In its most basic sense, my artificial light set up goes speedlite – diffuser – subject – reflector. No matter how you set things up, your diffuser (if you’re using one) should be between your light source and your subject, and your reflector should be somewhere on the opposite side to bounce light back.
We’ll explore modifying your light in an upcoming blog post, but this basic set up is a good place to start to get soft, artificial light.
An introduction to flash and camera settings
There’s no one size fits all solution when it comes to camera and flash settings, but I wanted to give you a place to start rather than just leave you hanging to figure it out.

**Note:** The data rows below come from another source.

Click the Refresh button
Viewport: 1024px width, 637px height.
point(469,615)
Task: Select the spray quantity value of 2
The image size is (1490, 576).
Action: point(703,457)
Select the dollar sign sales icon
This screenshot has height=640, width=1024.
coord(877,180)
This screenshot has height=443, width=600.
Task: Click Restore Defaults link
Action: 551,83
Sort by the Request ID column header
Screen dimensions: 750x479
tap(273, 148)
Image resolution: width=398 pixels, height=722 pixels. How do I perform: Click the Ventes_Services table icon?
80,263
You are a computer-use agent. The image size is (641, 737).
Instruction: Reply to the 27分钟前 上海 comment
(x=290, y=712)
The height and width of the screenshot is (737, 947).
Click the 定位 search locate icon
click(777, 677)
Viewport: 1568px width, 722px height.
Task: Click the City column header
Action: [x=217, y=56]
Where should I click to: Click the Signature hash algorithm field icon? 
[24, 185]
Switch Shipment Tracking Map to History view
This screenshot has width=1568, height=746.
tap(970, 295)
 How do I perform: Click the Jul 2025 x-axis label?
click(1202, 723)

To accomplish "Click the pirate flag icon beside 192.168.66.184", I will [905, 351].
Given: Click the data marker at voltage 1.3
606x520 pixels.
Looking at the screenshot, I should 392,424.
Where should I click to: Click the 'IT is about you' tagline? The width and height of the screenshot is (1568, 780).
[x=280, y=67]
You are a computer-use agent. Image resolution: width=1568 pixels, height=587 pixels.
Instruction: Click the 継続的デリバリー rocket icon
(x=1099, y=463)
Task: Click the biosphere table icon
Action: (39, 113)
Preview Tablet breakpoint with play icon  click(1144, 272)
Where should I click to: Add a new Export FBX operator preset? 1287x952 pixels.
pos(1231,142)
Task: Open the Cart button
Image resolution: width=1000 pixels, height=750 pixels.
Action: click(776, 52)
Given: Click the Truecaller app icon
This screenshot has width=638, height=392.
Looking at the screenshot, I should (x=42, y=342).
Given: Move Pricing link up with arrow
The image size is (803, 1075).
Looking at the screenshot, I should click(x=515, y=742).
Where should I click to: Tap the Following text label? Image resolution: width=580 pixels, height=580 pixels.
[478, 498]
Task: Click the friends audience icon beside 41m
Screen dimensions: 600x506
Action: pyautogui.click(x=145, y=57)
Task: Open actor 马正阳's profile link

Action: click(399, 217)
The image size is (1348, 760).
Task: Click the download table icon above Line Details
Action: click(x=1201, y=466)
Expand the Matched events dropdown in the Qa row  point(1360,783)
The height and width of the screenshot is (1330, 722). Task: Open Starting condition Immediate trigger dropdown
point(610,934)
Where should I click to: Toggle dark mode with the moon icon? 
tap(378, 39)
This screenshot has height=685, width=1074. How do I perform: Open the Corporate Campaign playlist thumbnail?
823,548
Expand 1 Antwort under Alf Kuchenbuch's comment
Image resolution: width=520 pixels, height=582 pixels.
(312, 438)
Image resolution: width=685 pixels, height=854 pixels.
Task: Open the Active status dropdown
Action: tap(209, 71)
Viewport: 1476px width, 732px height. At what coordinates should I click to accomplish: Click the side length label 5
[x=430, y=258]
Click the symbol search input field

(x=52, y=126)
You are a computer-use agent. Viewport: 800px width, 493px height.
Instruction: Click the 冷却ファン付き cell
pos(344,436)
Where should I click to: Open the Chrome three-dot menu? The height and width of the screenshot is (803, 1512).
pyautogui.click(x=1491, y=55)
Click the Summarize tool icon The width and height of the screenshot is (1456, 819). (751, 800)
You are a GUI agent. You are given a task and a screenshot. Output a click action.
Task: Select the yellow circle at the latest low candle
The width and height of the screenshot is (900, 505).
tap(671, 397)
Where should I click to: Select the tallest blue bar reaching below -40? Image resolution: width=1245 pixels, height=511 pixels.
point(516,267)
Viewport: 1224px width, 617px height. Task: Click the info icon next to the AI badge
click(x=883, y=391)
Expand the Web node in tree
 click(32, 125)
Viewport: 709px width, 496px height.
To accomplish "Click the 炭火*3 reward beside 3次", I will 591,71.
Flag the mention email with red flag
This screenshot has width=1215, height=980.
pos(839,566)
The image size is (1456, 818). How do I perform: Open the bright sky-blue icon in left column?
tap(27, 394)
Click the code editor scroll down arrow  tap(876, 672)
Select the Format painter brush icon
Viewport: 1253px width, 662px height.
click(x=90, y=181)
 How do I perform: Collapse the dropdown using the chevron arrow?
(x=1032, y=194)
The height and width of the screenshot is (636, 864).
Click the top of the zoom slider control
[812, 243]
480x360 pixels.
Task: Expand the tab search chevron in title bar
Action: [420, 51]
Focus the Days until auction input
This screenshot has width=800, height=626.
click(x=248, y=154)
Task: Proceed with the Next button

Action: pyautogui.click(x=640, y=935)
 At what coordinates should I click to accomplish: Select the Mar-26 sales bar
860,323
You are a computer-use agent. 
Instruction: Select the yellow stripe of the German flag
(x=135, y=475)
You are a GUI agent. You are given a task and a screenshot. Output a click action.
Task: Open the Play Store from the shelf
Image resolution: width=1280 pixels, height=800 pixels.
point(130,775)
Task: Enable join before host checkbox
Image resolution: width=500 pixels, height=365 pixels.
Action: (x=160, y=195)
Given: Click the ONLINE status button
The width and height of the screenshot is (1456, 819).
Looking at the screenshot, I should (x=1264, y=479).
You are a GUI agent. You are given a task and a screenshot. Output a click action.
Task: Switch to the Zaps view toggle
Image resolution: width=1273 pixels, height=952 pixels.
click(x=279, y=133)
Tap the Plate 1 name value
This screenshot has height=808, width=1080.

Let’s start with the flash.
If you go with the Yongnuo speedlite YN560-IV or something similar to it, you’ll notice that there are settings on the back. These settings control the strength of the light coming out of the flash.
On the upper left-hand side of the screen, you’ll notice a fraction. This number represents the power of the flash. 1/1 is full strength and 1/128 is the lowest strength for the Yongnuo YN560-IV with every fraction between these two being roughly half the power of the fraction before it.
You’ll also notice a number in the lower right-hand corner of the screen followed by the letters “mm”. This setting allows you to select the camera lens you’re shooting with.As a starting point, I like to shoot with my speedlite relatively close to my diffuser with 1/32 power.
While you can use many of the same manual settings for natural light as you do for artificial light, there’s one setting that can be different and tricky: Shutter speed.
With a speedlite, a shutter speed that is too fast or too slow will result in a dark photo because your shutter either closes before the flash goes off or after it’s already closed. Keeping your shutter speed between 1/100 and 1/200 should help you avoid this problem.